TASK INSTRUCTIONS:
Reproduce all of the following data verbatim, preserving every line as given.

INPUT DATA:
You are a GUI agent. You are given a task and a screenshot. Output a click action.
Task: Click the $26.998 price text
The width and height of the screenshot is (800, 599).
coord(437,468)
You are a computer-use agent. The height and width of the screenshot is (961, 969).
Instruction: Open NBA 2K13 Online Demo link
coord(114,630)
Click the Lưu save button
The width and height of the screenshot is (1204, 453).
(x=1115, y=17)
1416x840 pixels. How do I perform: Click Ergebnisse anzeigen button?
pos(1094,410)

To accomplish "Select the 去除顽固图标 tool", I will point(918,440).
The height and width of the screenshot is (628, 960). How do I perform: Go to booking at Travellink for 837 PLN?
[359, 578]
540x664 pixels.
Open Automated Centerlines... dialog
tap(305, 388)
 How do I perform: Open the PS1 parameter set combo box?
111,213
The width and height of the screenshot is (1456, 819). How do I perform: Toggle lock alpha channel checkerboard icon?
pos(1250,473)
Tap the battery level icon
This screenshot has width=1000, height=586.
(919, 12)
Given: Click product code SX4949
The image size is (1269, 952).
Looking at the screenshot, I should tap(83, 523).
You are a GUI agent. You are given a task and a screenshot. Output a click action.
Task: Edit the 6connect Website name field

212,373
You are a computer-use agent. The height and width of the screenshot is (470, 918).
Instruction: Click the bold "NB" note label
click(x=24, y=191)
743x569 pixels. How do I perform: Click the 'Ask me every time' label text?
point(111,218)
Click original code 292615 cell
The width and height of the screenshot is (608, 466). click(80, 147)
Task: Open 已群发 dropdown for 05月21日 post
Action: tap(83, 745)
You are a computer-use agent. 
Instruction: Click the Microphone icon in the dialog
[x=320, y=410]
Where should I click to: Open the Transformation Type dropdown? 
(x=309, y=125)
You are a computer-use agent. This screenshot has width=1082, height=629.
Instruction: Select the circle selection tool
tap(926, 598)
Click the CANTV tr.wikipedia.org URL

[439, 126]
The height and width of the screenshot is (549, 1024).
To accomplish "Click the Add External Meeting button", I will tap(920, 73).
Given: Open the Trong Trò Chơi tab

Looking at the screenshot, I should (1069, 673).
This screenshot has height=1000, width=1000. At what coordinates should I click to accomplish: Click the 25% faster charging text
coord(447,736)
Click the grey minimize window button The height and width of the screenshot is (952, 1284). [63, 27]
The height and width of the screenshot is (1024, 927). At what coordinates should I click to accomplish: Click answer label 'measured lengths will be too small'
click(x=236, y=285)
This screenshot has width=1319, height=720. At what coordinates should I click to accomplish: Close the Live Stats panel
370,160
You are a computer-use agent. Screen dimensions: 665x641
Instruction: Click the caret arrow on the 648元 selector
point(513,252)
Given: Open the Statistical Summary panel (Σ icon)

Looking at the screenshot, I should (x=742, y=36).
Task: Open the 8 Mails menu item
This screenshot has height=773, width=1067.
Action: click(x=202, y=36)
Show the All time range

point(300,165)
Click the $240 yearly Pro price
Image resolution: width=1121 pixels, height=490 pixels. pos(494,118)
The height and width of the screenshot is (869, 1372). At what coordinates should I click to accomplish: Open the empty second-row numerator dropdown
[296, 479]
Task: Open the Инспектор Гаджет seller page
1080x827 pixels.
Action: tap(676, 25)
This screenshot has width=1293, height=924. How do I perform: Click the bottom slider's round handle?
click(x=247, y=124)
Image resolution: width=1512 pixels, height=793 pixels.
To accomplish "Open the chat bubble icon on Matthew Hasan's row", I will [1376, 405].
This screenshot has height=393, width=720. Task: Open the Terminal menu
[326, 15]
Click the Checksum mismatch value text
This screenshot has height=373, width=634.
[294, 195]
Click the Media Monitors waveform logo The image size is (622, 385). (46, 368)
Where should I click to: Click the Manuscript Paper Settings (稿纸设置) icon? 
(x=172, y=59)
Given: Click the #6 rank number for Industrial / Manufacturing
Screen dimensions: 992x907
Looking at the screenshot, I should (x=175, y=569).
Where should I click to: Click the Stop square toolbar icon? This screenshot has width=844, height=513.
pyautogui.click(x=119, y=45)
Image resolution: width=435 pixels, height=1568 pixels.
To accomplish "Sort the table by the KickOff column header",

FINISHED ANSWER:
You are a GUI agent. You are given a task and a screenshot. Output a click action.
Task: Click the $26.998 price text
The width and height of the screenshot is (800, 599).
coord(437,468)
You are a computer-use agent. The height and width of the screenshot is (961, 969).
Instruction: Open NBA 2K13 Online Demo link
coord(114,630)
Click the Lưu save button
The width and height of the screenshot is (1204, 453).
(x=1115, y=17)
1416x840 pixels. How do I perform: Click Ergebnisse anzeigen button?
pos(1094,410)

To accomplish "Select the 去除顽固图标 tool", I will point(918,440).
The height and width of the screenshot is (628, 960). How do I perform: Go to booking at Travellink for 837 PLN?
[359, 578]
540x664 pixels.
Open Automated Centerlines... dialog
tap(305, 388)
 How do I perform: Open the PS1 parameter set combo box?
111,213
The width and height of the screenshot is (1456, 819). How do I perform: Toggle lock alpha channel checkerboard icon?
pos(1250,473)
Tap the battery level icon
This screenshot has width=1000, height=586.
(919, 12)
Given: Click product code SX4949
The image size is (1269, 952).
Looking at the screenshot, I should tap(83, 523).
You are a GUI agent. You are given a task and a screenshot. Output a click action.
Task: Edit the 6connect Website name field

212,373
You are a computer-use agent. The height and width of the screenshot is (470, 918).
Instruction: Click the bold "NB" note label
click(x=24, y=191)
743x569 pixels. How do I perform: Click the 'Ask me every time' label text?
point(111,218)
Click original code 292615 cell
The width and height of the screenshot is (608, 466). click(80, 147)
Task: Open 已群发 dropdown for 05月21日 post
Action: tap(83, 745)
You are a computer-use agent. 
Instruction: Click the Microphone icon in the dialog
[x=320, y=410]
Where should I click to: Open the Transformation Type dropdown? 
(x=309, y=125)
You are a computer-use agent. This screenshot has width=1082, height=629.
Instruction: Select the circle selection tool
tap(926, 598)
Click the CANTV tr.wikipedia.org URL

[439, 126]
The height and width of the screenshot is (549, 1024).
To accomplish "Click the Add External Meeting button", I will tap(920, 73).
Given: Open the Trong Trò Chơi tab

Looking at the screenshot, I should (1069, 673).
This screenshot has height=1000, width=1000. At what coordinates should I click to accomplish: Click the 25% faster charging text
coord(447,736)
Click the grey minimize window button The height and width of the screenshot is (952, 1284). [63, 27]
The height and width of the screenshot is (1024, 927). At what coordinates should I click to accomplish: Click answer label 'measured lengths will be too small'
click(x=236, y=285)
This screenshot has width=1319, height=720. At what coordinates should I click to accomplish: Close the Live Stats panel
370,160
You are a computer-use agent. Screen dimensions: 665x641
Instruction: Click the caret arrow on the 648元 selector
point(513,252)
Given: Open the Statistical Summary panel (Σ icon)

Looking at the screenshot, I should (x=742, y=36).
Task: Open the 8 Mails menu item
This screenshot has height=773, width=1067.
Action: click(x=202, y=36)
Show the All time range

point(300,165)
Click the $240 yearly Pro price
Image resolution: width=1121 pixels, height=490 pixels. pos(494,118)
The height and width of the screenshot is (869, 1372). At what coordinates should I click to accomplish: Open the empty second-row numerator dropdown
[296, 479]
Task: Open the Инспектор Гаджет seller page
1080x827 pixels.
Action: tap(676, 25)
This screenshot has width=1293, height=924. How do I perform: Click the bottom slider's round handle?
click(x=247, y=124)
Image resolution: width=1512 pixels, height=793 pixels.
To accomplish "Open the chat bubble icon on Matthew Hasan's row", I will [1376, 405].
This screenshot has height=393, width=720. Task: Open the Terminal menu
[326, 15]
Click the Checksum mismatch value text
This screenshot has height=373, width=634.
[294, 195]
Click the Media Monitors waveform logo The image size is (622, 385). (46, 368)
Where should I click to: Click the Manuscript Paper Settings (稿纸设置) icon? 
(x=172, y=59)
Given: Click the #6 rank number for Industrial / Manufacturing
Screen dimensions: 992x907
Looking at the screenshot, I should (x=175, y=569).
Where should I click to: Click the Stop square toolbar icon? This screenshot has width=844, height=513.
pyautogui.click(x=119, y=45)
Image resolution: width=435 pixels, height=1568 pixels.
To accomplish "Sort the table by the KickOff column header",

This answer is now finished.